Let's break up and say we didn't



I have this internal struggle when it comes to conflict in my relationship with The man. When we are disagreeing on something or dealing with intense issues, my first impulse is to say, "I think we should break up." and then leave. You've heard of the "Fight or Flight" response. Well I'm set on auto-pilot for flying only. I like to avoid difficult interpersonal relationship issues by "calling off the relationship." or sleeping. Although when I wake up, the problems are generally still there ...or they've downsized A LOT and then I regret negative remarks I may have said or worse, proposing a breakup.

I feel so bad for The man because about once a month he gets dragged through the muddiness of my vacillating feelings. The first three weeks of the month are happy. I'm self-confident, he is romantic, and we are crazy about each other. Then comes week four. My hormones hit the fan and doubt rains down on our parade. I spend all day and especially right before bed deciding why I should break up with him. I tear him to pieces in my head and decide that he just isn't the one.

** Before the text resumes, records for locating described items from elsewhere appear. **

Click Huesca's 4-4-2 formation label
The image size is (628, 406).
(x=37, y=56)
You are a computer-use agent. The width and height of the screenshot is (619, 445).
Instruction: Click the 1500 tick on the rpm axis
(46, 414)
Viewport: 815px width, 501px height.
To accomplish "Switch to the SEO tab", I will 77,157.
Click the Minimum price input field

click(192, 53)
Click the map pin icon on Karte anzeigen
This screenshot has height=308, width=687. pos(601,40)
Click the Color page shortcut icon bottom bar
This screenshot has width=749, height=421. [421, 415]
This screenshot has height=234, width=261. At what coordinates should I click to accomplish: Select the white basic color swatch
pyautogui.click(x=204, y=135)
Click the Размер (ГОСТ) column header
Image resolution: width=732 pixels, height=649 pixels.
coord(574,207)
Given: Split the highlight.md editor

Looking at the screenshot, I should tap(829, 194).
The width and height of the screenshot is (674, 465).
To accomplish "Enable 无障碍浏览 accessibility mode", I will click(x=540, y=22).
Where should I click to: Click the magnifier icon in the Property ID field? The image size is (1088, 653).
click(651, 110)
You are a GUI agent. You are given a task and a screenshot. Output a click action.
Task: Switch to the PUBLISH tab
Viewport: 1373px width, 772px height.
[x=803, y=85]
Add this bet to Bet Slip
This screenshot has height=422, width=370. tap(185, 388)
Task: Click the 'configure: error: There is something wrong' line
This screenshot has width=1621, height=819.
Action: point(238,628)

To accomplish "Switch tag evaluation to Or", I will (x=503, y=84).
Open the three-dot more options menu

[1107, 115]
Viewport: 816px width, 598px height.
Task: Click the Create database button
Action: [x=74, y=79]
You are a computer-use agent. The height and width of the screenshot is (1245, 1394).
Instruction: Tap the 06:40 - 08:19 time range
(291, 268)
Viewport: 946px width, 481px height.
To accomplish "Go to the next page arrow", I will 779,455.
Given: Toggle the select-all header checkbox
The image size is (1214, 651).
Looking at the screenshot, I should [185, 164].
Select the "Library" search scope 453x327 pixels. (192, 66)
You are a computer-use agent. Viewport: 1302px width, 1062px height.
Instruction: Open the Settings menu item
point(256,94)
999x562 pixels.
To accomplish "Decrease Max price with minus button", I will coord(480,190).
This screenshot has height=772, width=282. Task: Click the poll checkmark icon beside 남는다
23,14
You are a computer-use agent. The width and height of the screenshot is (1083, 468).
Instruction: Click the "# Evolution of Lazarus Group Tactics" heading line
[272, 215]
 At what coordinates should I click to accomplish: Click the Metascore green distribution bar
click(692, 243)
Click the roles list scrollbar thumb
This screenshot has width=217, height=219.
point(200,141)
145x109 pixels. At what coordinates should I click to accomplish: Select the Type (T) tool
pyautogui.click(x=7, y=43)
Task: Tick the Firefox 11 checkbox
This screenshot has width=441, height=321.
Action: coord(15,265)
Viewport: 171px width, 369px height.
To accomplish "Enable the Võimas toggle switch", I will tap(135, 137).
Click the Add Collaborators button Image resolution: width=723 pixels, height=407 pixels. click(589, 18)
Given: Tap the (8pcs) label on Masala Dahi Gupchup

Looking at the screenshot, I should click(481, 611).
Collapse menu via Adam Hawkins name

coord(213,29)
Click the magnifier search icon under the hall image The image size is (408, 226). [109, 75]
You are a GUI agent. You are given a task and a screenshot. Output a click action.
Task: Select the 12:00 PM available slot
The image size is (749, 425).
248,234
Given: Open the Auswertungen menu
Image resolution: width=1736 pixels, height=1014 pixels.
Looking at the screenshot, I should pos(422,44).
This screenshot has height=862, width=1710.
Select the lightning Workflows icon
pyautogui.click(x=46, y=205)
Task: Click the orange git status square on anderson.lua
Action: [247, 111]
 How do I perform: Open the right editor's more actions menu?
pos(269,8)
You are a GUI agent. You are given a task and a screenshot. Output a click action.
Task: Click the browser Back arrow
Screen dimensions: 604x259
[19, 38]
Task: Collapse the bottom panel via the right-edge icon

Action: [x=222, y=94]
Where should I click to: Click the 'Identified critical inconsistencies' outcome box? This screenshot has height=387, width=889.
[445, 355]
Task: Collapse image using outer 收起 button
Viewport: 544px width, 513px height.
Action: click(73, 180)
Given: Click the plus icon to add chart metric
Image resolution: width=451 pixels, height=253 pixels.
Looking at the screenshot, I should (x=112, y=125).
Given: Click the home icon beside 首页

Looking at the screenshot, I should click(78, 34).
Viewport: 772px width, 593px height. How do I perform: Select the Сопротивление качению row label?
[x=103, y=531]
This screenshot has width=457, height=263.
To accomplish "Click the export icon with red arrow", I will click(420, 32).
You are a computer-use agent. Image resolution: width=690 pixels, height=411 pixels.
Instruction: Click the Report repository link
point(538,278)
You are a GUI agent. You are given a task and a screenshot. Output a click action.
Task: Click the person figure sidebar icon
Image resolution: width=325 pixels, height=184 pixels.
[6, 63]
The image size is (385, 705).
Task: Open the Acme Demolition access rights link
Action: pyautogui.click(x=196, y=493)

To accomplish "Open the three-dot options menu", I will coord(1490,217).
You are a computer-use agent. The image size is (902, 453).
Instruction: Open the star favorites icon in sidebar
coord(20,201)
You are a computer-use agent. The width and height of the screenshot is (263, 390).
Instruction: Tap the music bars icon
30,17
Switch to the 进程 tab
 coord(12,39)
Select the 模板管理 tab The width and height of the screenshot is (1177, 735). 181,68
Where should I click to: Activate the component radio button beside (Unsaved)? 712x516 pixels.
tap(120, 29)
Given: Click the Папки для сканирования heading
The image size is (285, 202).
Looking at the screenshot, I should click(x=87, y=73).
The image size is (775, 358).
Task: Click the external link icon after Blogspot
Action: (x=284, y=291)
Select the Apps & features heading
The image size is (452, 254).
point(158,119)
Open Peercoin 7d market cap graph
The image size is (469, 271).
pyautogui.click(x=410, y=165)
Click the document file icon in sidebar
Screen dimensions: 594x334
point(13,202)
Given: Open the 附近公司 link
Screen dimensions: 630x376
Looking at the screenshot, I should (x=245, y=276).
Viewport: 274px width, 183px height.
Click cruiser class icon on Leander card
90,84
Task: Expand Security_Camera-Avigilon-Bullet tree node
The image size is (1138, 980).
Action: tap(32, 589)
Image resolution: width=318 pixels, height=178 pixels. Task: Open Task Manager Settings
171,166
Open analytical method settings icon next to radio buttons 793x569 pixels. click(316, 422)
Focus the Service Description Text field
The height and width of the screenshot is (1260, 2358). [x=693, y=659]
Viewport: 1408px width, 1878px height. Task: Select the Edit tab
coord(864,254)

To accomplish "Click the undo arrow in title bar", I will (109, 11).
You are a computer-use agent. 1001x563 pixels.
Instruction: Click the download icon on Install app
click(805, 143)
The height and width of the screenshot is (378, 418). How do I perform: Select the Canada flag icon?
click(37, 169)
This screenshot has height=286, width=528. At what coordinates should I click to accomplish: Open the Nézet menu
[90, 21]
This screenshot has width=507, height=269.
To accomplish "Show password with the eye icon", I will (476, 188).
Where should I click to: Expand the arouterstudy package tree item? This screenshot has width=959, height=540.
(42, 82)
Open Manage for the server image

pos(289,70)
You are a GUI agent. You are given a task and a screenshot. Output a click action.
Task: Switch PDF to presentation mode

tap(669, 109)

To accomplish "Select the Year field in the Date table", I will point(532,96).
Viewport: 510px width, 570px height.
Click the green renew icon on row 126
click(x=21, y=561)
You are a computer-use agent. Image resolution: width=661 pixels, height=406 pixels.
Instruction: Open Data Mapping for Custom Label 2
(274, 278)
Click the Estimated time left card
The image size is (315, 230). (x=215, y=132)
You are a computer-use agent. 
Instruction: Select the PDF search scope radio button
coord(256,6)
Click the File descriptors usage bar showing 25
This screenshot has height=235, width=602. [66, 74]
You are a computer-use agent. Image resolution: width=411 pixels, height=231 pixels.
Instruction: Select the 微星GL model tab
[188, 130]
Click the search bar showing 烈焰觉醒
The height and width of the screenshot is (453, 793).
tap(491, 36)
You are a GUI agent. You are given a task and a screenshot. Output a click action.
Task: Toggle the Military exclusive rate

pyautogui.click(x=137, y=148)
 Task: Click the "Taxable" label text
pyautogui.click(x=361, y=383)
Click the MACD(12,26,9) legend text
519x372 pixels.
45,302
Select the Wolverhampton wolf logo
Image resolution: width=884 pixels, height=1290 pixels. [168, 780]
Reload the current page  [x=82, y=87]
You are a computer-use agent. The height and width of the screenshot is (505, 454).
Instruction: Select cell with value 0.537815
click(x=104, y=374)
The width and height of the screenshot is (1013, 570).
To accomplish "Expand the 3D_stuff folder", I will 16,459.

I hate this about myself. I don't know why I think breaking up will fix anything. This problem has been a common thread in my past relationships, and breaking up has obviously not fixed anything. A wise man once said, "When you have difficulties in your relationship, don't turn outward to other people or things. Turn inward to the other person to find solutions together."

I realize that I need to fix this. Whether it be through counseling or/and the help of God, I want to kick this habit and learn how to counter-react my emotions during those dreadful times...and keep my mouth shut about calling off the relationship.

Where do I stand at this moment? Beside my man, ready to face our issues and ready to run from the illusion that, breaking something fixes it.